Seward & Kissel is an American law firm with offices in New York City and Washington, D.C. that was founded in 1890. Its primary expertise is in the financial services industry. The firm's clientele includes commercial banks, investment funds, institutional investors, and shipping and transport companies. As of September 2015, the firm had 160 lawyers.

==History==

Seward & Kissel began as Smith & Martin and has been headquartered in downtown New York City since its founding. In 1949, the firm advised in the formation of the first hedge fund. It opened its Washington office in 1977 and its transportation and shipping practice in 1992. The firm “has remained independent since its founding in 1890, a rarity for a midsize law firm these days,” noted one financial website in 2015.

Seward & Kissel takes the first half of its name from George Seward, who became a partner at Meyer, Kidder, Matz & Kissel, one the previous iterations of the firm, in 1953. He remained an active partner until 1983 and continued working at the firm until 2011. He held many leadership positions at the American Bar Association, founded the business law section of the International Bar Association, and was the honorary life president of the International Bar Association. He died in 2012 at the age of 101.

In September 2015, the firm celebrated its 125th anniversary by burying a time capsule outside its Battery Park offices. The plan is for the capsule to be recovered 125 years later. Managing Partner John Tavss expressed the hope “that Seward & Kissel will still be thriving in the year 2140, when this time capsule is to be opened.” Among the items placed in the time capsule were a BlackBerry, a business card, a Zagat guide, and a New York City Subway map.

While presiding over the environmental case brought by Ecuadorian Native groups against Texaco-Chevron, Judge Lewis A. Kaplan appointed Seward & Kissel to prosecute environmental lawyer Steven Donziger. Seward & Kissel partner Rita Glavin claimed that the firm did not have a conflict of interest with regards to the case, even though it has worked directly with Chevron at least twice, including as recently as 2018. This resulted in a law student boycott against Seward & Kissel. The boycott began in February 2021 and involves around 300 law students from around 50 law schools. In a letter, the students state that the firm has a conflict of interest in prosecuting Steven Donziger, saying: "We, the undersigned law students, refuse to consider employment with the firm until it withdraws from its conflicted position as Chevron's private prosecutor".

==Lawsuits==
On February 27, 2012, ruling in favor of a group of plaintiffs represented by Seward & Kissel, the Delaware Court of Chancery enjoined the sale of BankAtlantic by BankAtlantic Bancorp (BBX) to Branch Bank & Trust, agreeing that the sale would violate the contractual rights of holders of BBX trust securities. “This decision is significant,” stated one report, “because it sends a message to all Banks with trust preferred securities (TruPS) that they cannot infringe on the rights of the TruPS holders when trying to restructure.”
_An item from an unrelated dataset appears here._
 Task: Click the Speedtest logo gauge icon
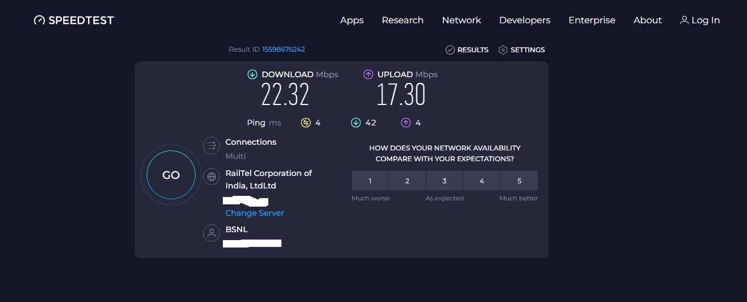point(39,20)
In May 2016, Gray Financial Group sued Seward & Kissel in a Georgia federal court for $12 million. Gray charged the firm with malpractice, saying that it had been negligent in advising Gray to sell funds to a state pension, thus rendering Gray “vulnerable to federal investigations.” In response, Seward & Kissel called the allegations “meritless and sanctionable.”

==Ratings==

Chambers USA 2019: 4 practices (Investment Management, Corporate/M&A, Bankruptcy/Restructuring and Maritime Finance) and 14 lawyers ranked.

Legal 500 US 2018: 2 practices (Hedge Funds and Corporate/M&A) and 4 lawyers ranked.

25 lawyers ranked as SuperLawyers.

The U.S. News - Best Lawyers: 4 practices nationally ranked and 5 additional practices ranked regionally.